Commitments are due at noon ET on Aug. 10, the source added.

JPMorgan Chase Bank is leading the deal that will be used to reprice an existing $798 million first-lien term loan B due February 2030 down from SOFR plus 250 bps with a 0.5% floor.

H.B. Fuller is a St. Paul, Minn.-based industrial adhesives, sealants, coatings and specialty materials company.

Avient joins calendar

Avient emerged with plans to hold a lender call at 10 a.m.
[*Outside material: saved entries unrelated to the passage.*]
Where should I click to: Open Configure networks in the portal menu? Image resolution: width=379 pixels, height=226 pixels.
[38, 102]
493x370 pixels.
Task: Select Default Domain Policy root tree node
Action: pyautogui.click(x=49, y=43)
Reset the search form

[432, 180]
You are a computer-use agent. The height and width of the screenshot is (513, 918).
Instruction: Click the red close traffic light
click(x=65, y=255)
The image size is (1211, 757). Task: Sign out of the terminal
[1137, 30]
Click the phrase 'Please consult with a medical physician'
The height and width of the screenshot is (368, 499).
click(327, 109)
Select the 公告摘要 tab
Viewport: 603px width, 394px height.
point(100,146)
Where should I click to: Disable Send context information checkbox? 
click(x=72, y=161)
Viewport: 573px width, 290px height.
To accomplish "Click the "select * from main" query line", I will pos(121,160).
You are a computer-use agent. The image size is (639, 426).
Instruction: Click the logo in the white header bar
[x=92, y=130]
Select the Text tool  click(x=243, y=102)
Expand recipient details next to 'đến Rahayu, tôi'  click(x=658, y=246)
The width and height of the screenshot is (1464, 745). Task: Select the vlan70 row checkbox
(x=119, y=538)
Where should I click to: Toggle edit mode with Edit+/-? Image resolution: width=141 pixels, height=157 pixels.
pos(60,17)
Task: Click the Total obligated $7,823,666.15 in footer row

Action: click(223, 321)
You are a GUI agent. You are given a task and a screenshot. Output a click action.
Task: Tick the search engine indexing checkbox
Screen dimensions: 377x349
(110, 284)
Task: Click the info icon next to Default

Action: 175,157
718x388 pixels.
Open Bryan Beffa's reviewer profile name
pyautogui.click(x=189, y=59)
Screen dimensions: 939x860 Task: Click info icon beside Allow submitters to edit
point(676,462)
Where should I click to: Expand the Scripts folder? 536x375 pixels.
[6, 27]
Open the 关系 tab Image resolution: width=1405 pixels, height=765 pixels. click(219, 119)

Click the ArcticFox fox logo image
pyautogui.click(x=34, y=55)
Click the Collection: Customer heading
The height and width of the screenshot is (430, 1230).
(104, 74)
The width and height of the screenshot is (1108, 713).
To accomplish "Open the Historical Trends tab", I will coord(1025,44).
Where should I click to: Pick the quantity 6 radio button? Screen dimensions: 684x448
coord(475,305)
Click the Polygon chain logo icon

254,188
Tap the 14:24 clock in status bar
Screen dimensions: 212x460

ET on Friday to launch a roughly $832 million first-lien senior secured term loan B-7, according to a market source.

Morgan Stanley Senior Funding Inc. is the left lead on the deal that will be used to refinance the company’s existing term loan B-5 due 2026 and term loan B-6 due 2029, and to pay related fees and expenses.

Avient is an Avon Lake, Ohio-based provider of specialized and sustainable material solutions.

Fund flows

In other news, actively managed loan fund flows on Wednesday were negative $5 million and loan ETFs were positive $11 million, market sources said.

The tracking estimate for Thursday night’s Lipper numbers for loans are outflows totaling $75 million, sources added.